Reading passage:
--- begin ---

0

I've written a function to take excel columns and put them into a dictionary for outputting into json. When I write the json output the key values appear to be randomly ordered. Is there a way I can enforce the key values to be in the order that I add them?

def excel_to_json(filename):
    wb = xlrd.open_workbook(filename)
    sh = wb.sheet_by_index(0)

    # List to hold dictionaries
    c_list = []

    # Iterate through each row in worksheet and fetch values into dict
    for rownum in range(1, sh.nrows):
        cars = OrderedDict()
        row_values = sh.row_values(rownum)
        cars['Name'] = row_values[0]
        cars['Extensions'] = row_values[1]
        cars['Patterns'] = row_values[2]
        cars['RansomNoteFilenames'] = row_values[3]
        cars['Comment'] = row_values[4]
        cars['EncryptionAlgorithm'] = row_values[5]
        cars['AlternateNames'] = row_values[6]
        cars['Decryptor'] = row_values[7]
        cars['AdditionalInfo1'] = row_values[8]
        cars['AdditionalInfo2'] = row_values[9]
        cars['Screenshots'] = row_values[10]

        c_list.append(cars)

    # Serialize the list of dicts to JSON
    return formatJson(json.dumps(c_list))


def formatJson(input):
    return json.dumps(json.loads(input), indent=4)

An example json output looks like the following:

 {
        "Name": "dummydata",
        "Comment": "",
        "AlternateNames": "",
        "Screenshots": "dummydata",
        "RansomNoteFilenames": "dummydata",
        "Decryptor": "",
        "Extensions": "dummydata",
        "AdditionalInfo2": "",
        "Patterns": "",
        "EncryptionAlgorithm": "dummydata",
        "AdditionalInfo1": "dummydata",
    },

As you can see the keys here are in a different order to the for loop within excel_to_json() which makes readability of the json difficult if processed manually.

Michael A
  • 9,480
  • 22
  • 70
  • 114

2 Answers2

1

Do this

def formatJson(inp):
    return json.dumps(inp, indent=4)

And call it like

formatJson(c_list)

You are dumping and loading it again an extra time.

Also a slight improvement to your code

for rownum in range(1, sh.nrows):
        cars = OrderedDict()
        row_values = sh.row_values(rownum)
        row_names = ['Name','Extensions','Patterns','Comment',....]
        for i in range(len(row_values)):
            cars[row_names[i]] = row_values[i]

        c_list.append(cars)
Abhishek J
  • 2,386
  • 2
  • 21
  • 22
1

This depends on whether the json serializer you use actually honors the order within the OrderedDict. You could try a different one (e.g. simplejson) and see if it works. They are all API compatible.

Also, most json.dumps implementations have a sort_keys parameter which will sort all keys alphabetically. This is useful when you want to have a stable representation of your data, for e.g. diffing, etc.

p.s.

Also, your code can be made much more simple if you use the zip builtin.

columns = ['Name', 'Extension', 'Patterns']
row = ['Foo', 'Bar', 'Baz']
OrderedDict(zip(columns, row))

gives

OrderedDict([('Name', 'Foo'), ('Extension', 'Bar'), ('Patterns', 'Baz')])
pi.
  • 21,112
  • 8
  • 38
  • 59

--- end ---

Required work: Repeat the thread above on JSON key order word for word, starting with "This depends on" and going on through "all API compatible.".

Data block:
--- begin ---

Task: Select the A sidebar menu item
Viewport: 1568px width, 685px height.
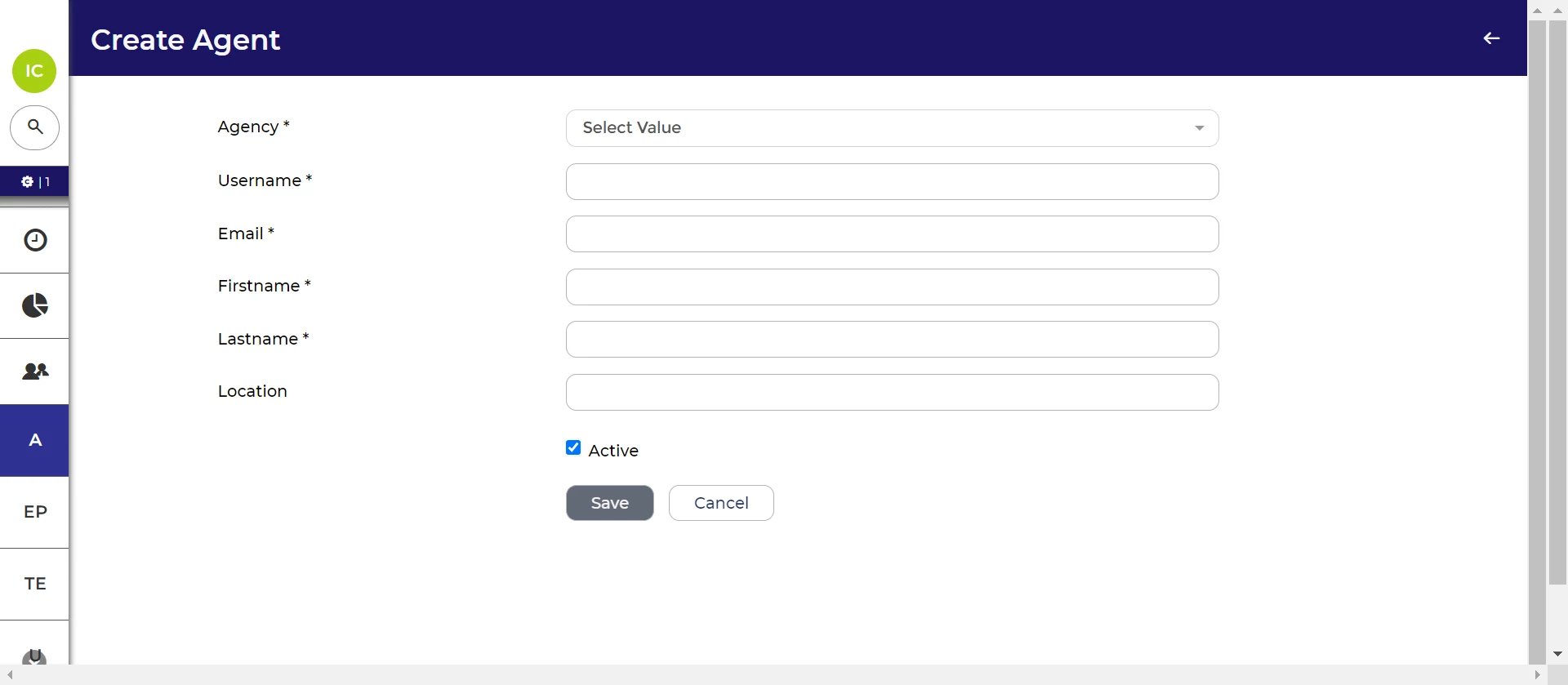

--- end ---

Result of this task:
This depends on whether the json serializer you use actually honors the order within the OrderedDict. You could try a different one (e.g. simplejson) and see if it works. They are all API compatible.